Kohberg Bakery Group
- Company type: Fully owned Aktieselskab
- Industry: Food and Beverage
- Founded: 2002
- Headquarters: Bolderslev, Denmark
- Area served: Denmark, Europe
- Products: Bread and cakes, bake-off products
- Owner: Koff A/S
- Website: www.kohberg.dk

= Kohberg Bakery Group =

Danish food company

Kohberg Bakery Group is a Danish food producing company that makes bread and cakes. The company is fully owned by Koff, a family-owned holding company based in Aabenraa.

==History==
The company was founded by Alfred Kohberg in the small town of Rødekro in 1969. The bakery which at that time exclusively produced rye bread grew rapidly and moved to Bolderslev.
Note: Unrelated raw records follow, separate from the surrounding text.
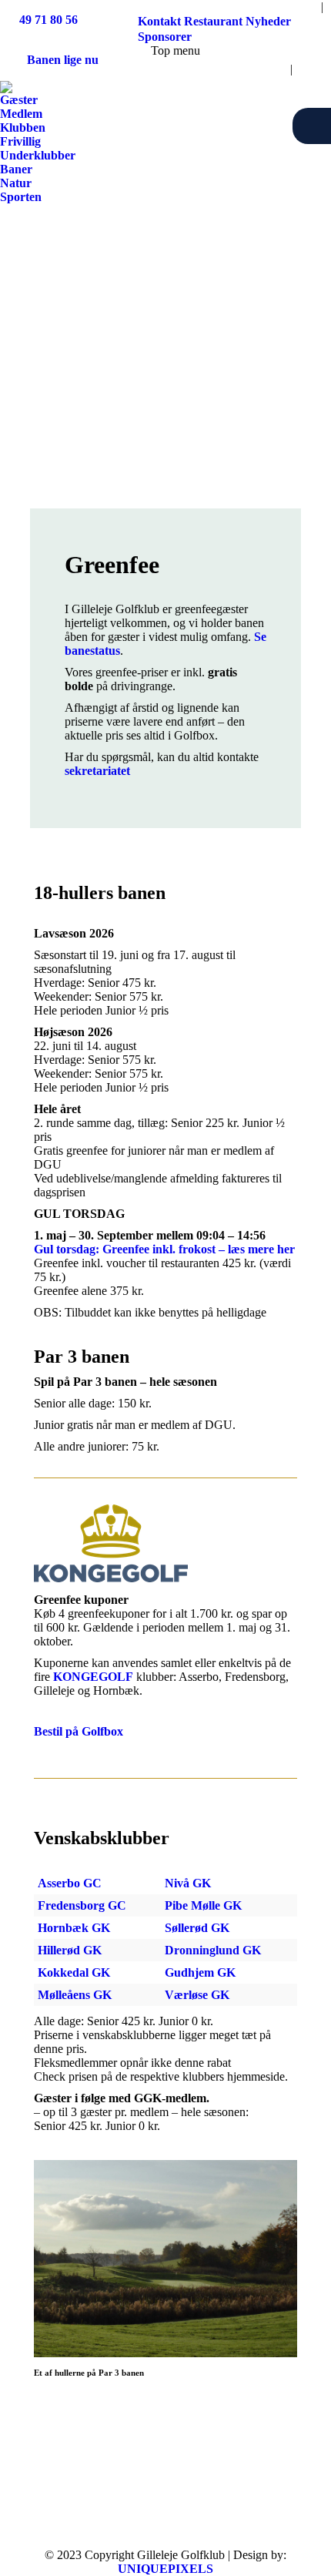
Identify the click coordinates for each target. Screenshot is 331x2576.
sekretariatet (97, 770)
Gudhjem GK (200, 1972)
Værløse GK (197, 1994)
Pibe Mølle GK (203, 1905)
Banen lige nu (63, 59)
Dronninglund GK (213, 1950)
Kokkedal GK (74, 1972)
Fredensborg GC (82, 1905)
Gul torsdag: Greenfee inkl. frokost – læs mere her (164, 1249)
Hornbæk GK (74, 1927)
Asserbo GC (70, 1883)
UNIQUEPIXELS (165, 2568)
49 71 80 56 (48, 19)
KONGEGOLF (93, 1676)
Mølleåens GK (75, 1994)
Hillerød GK (70, 1950)
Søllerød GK (197, 1927)
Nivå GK (188, 1883)
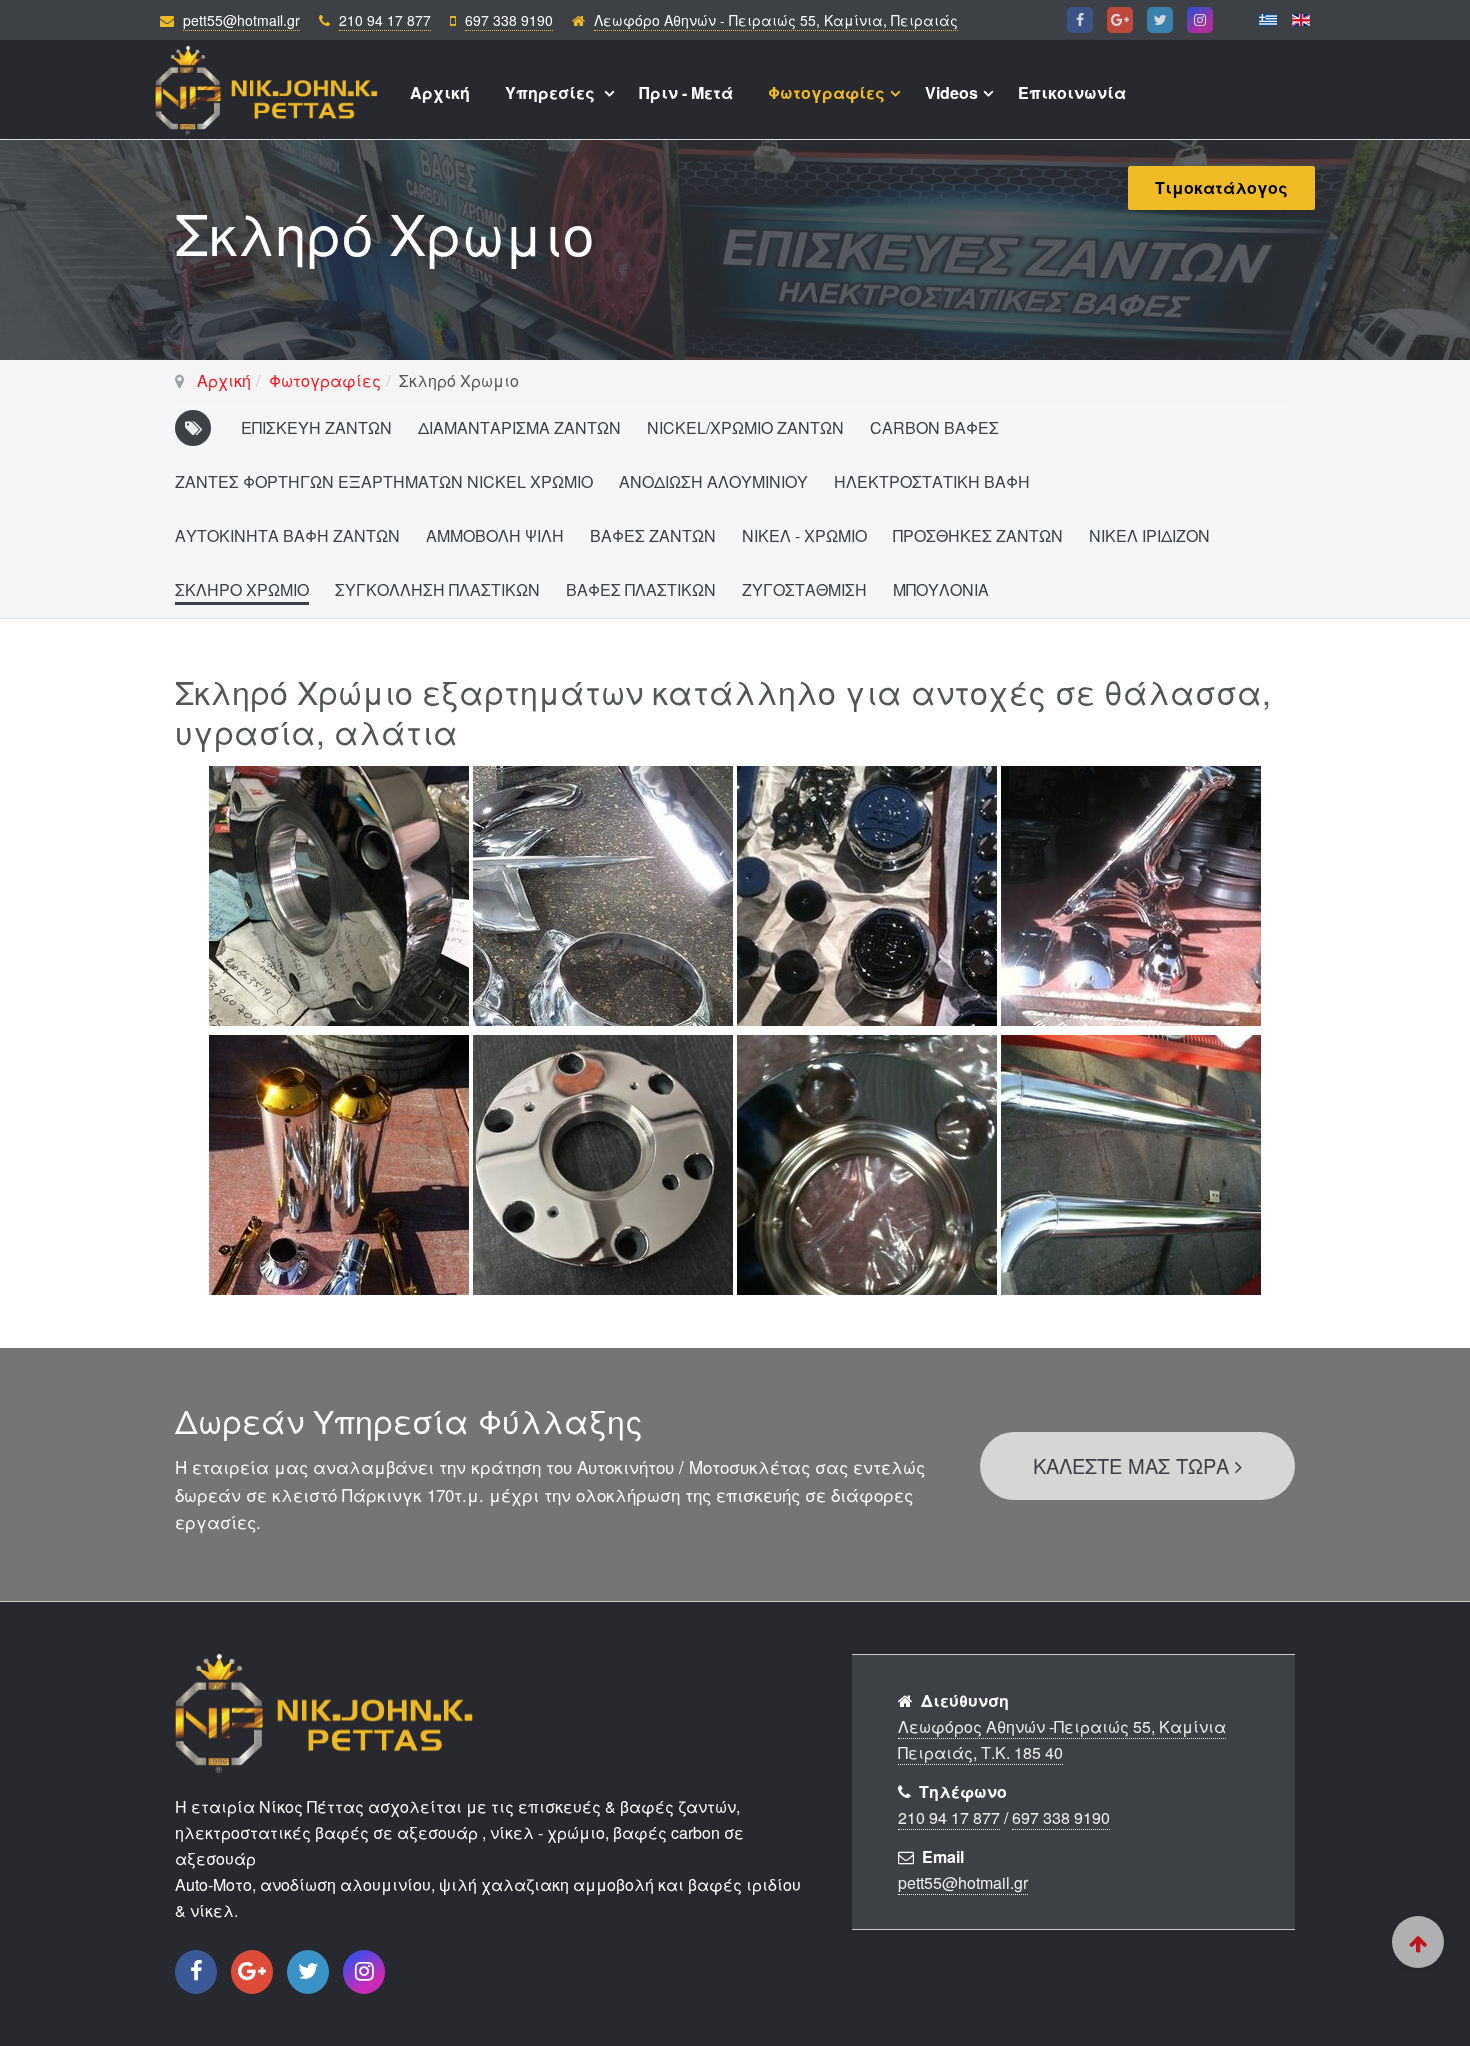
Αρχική (440, 92)
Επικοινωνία (1072, 92)
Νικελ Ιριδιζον (1149, 535)
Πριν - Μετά (686, 92)
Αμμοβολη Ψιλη (495, 535)
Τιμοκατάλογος (1221, 187)
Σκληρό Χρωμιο (242, 589)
In 1989 the company was sold to Inga and Preben Fogtmann who later founded the holding company Koff A/S. In 1992 Kohberg bought a 60 percent stake in HC Andersen Bagergården A/S in Haderslev, and in 2006 took over the remaining 40 percent. In 1995 Kohberg acquired Trianon in Taastrup. Today the factory in Taastrup is responsible for the production of Kohberg wheat bread.

==Product range==
Kohberg produces a wide range of breads and cakes. It also produces bake-off products Danish pastry for the retail and catering industry. Friends of the Earth Europe reported in 2013 that Kohberg bakeries no longer accept glyphosate treated grain.